Along with CIRAD and other institutions such as FAO, 4p1000, Agroecology Coalition, CSAM/UNESCAP, we supported CASIC to get key regional and international coalitions and stakeholders to join, including representatives from FAO in Cambodia, the Swiss Agency for Development and Cooperation, and the ASEAN Secretariat, as well as H.E. Jacques Pellet, Ambassador of France to Cambodia. I believe we had representatives from nearly all the ASEAN countries during TARASA.
Especially considering that the ASEAN Secretariat was present, we hope TARASA can be the key agroecology event in the Asia Pacific and ASEAN regions. It could be tied to the ASEAN chairmanship and be held alongside the ASEAN Summit. This was also the recommendation of TARASA23. I think it would be great as a showcase and example for the rest of the region to follow. This helps to put Cambodia on the map on agroecology that is being practiced in a holistic manner.
EuroCham: As we near 2024, what goals are you setting to achieve, at Swisscontact and as the vice-chairman of the Agribusiness Committee?

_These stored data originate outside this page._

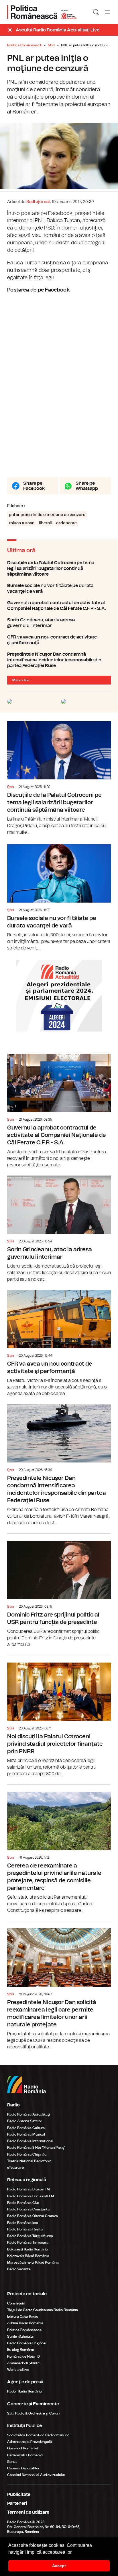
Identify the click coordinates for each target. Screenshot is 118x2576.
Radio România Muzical (26, 2134)
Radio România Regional (26, 2343)
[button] (74, 2552)
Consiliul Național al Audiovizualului (36, 2475)
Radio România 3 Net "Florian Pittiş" (36, 2147)
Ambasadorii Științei (23, 2363)
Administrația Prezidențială (29, 2441)
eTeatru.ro (15, 2167)
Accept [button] (59, 2565)
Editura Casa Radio (22, 2316)
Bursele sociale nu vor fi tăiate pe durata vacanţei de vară (59, 588)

Rajiv: Along with Khmer Enterprise, we are currently preparing for the annual Cambodia Entrepreneurial Ecosystem Strengthening Conference (CAMESCO) 2023 event coming up on December 8, 2023. This event will bring together actors in the entrepreneurial ecosystem in Cambodia and some from the region. We are expecting over 150 people to attend this second edition of CAMESCO. New instruments to support impact investors to blend with their investments will be discussed during CAMESCO23.
In the area of soil, along with CIRAD, we will work closely with CASIC to try and see if we can present Cambodia agriculture as a sector that produces products with soil in mind. This can be a comparative advantage for Cambodia. It appears that Vietnam and Thailand are focused on keeping prices low hence healthy soil might not be the priority now, and this is where Cambodia could sneak in with the advantage of higher quality soil, and climate-friendly techniques. In the years to come, this could become a real competitive advantage.